While that’s a lot to take in, here’s a general overview: In practice, the vast majority of Highlander and Santa Fe models get almost exactly the same fuel economy. You’ll only see gas-mileage differences if you choose a 4-cylinder Highlander, which offers only a slight benefit, or a Highlander Hybrid, which offers far better fuel economy but at premium prices.
In government crash tests, both the latest Highlander and Santa Fe earned a perfect 5-star overall safety rating. The Santa Fe didn’t score quite so well in testing carried out by the nonprofit Insurance Institute for Highway Safety (IIHS), earning a Marginal score in the firm’s difficult small-overlap front crash test. The Highlander, meanwhile, earned the top Good score in that test, and it took home an esteemed IIHS Top Safety Pick+ designation.
As for safety features, the Highlander once again outshines its Hyundai rival. While the Hyundai offers everything you need (side-curtain airbags, a backup camera and anti-lock brakes) along with a few key options (parking sensors, a blind spot monitoring system, rear cross-traffic alert and lane-change assist), the Highlander simply offers more.

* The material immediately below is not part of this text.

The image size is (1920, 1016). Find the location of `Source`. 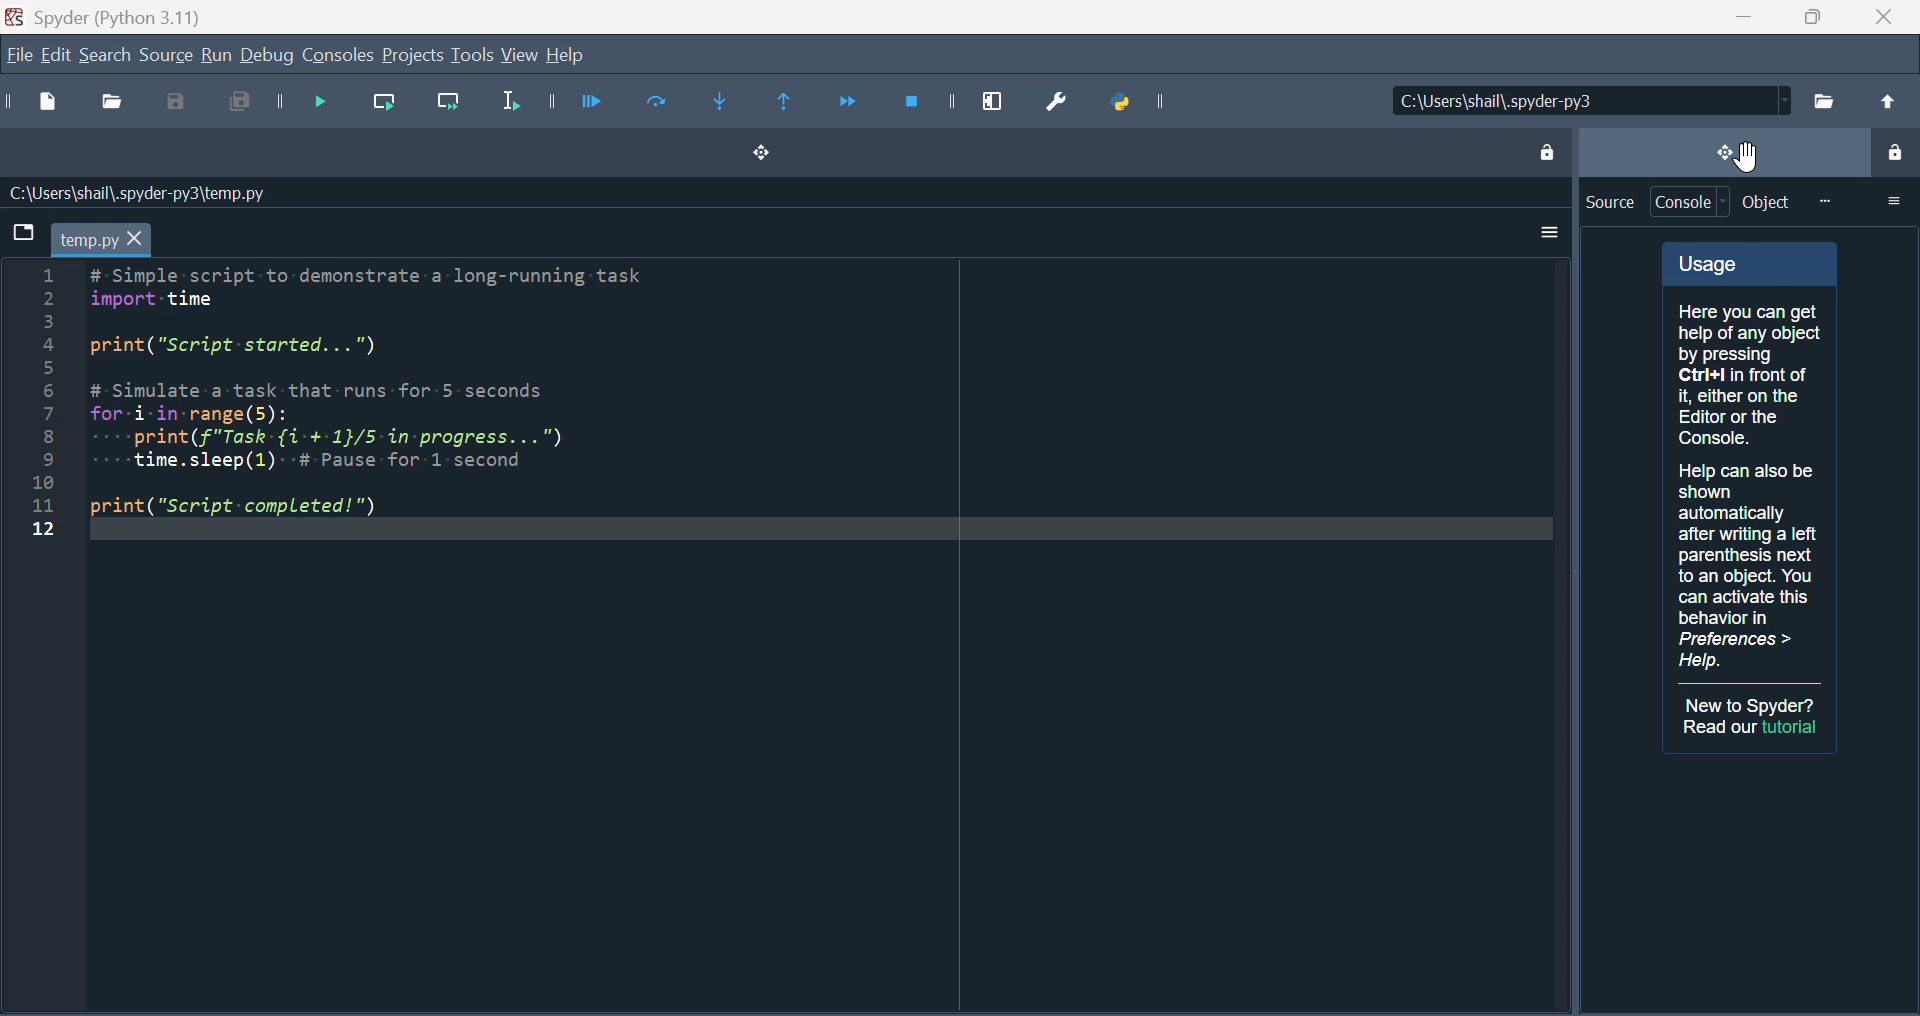

Source is located at coordinates (165, 55).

Its options list includes forward-collision warning with automatic braking, lane-departure warning, adaptive cruise control and automatic high beams — none of which you can get in the Santa Fe.
The result of all this is that drivers who consider safety above all else will certainly prefer the Highlander to its Hyundai rival.
When it comes to technology, the slightly newer Highlander boasts some major benefits over its Hyundai rival. The most important advantages are safety features, which we’ve already covered: items such as forward-collision alert with automatic braking, lane-departure warning, adaptive cruise control and adaptive high beams. But the Highlander’s benefits don’t stop there. Toyota’s SUV also includes an available rear-seat entertainment system — curiously not offered in the Santa Fe — along with unique touches such as Toyota’s Driver Easy Speak system, which can amplify a driver’s voice so rear passengers hear it better.
In our opinion, the Santa Fe is hardly outdated when it comes to equipment and features, but the Highlander is so cutting-edge that it easily beats out its Hyundai rival for drivers who consider themselves to be technophiles.
Despite the Highlander’s advantages over the Santa Fe, the Hyundai has the more expensive base price between the two SUVs. The Santa Fe comes standard with a V6 engine, while the Highlander offers a standard 4-cylinder engine. Add the V6 to the Highlander (as the vast majority of buyers do), and you’ll discover that the Highlander is $870 more than the Hyundai ($32,810 with shipping next to the Hyundai’s $31,940). That price difference remains relatively constant as you ascend through the trim levels.
To us, the Highlander easily justifies its slight price premium by touting more and being better in just about every area, including J.D. Power reliability scores, safety equipment, crash-test ratings and technology. Despite its higher price, we consider it to be the better value.
Although the 2015 Hyundai Santa Fe is an excellent family crossover, we have little doubt that the 2015 Toyota Highlander is better. For a very similar price to the Santa Fe, the Highlander offers stronger reliability ratings, better crash-test scores, more safety features, improved technology and just slightly better gas mileage. The Santa Fe’s sole advantages relate to its warranty and its price tag. If you’re a budget-minded shopper looking to keep your family SUV for a while, those features may be enough to convince you to pick the Santa Fe over the Highlander. But for most drivers, we believe that the Highlander is the best pick.